(Collected data entries)
----
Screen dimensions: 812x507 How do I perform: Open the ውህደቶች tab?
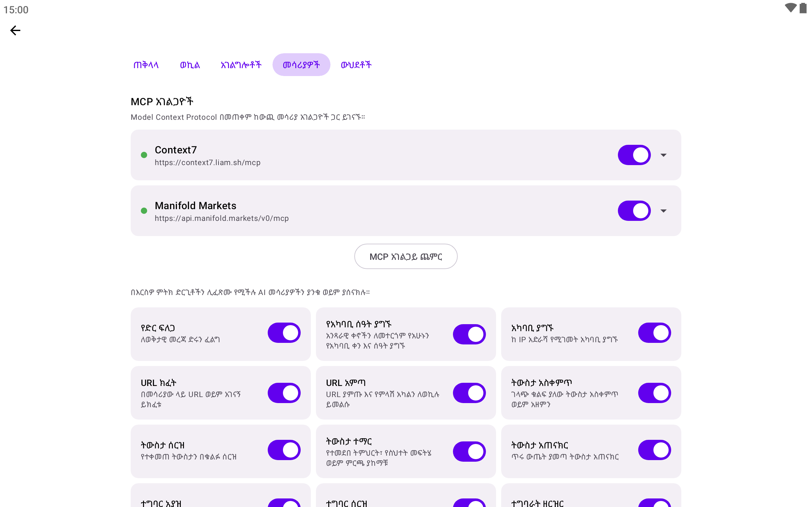[356, 65]
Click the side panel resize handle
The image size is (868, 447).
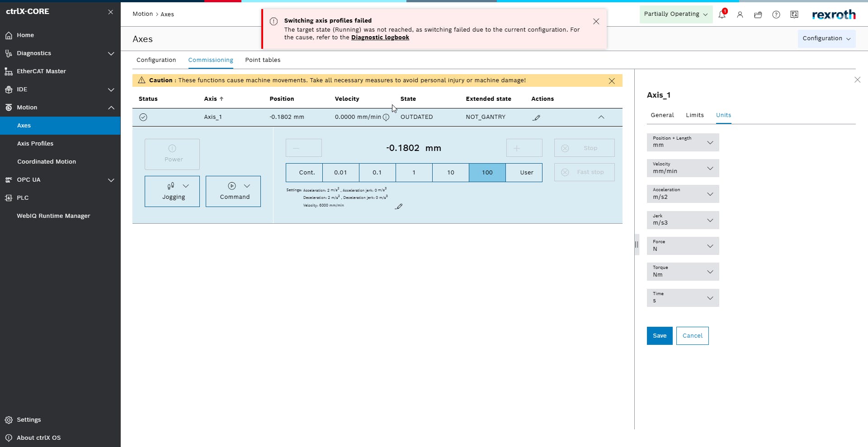coord(637,245)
----
§ **What the task asks**
Please retype every record shown above, exactly as written, but without pictures.

§ **Completed task**
Screen dimensions: 812x507 How do I perform: Open the ውህደቶች tab?
[356, 65]
Click the side panel resize handle
The image size is (868, 447).
coord(637,245)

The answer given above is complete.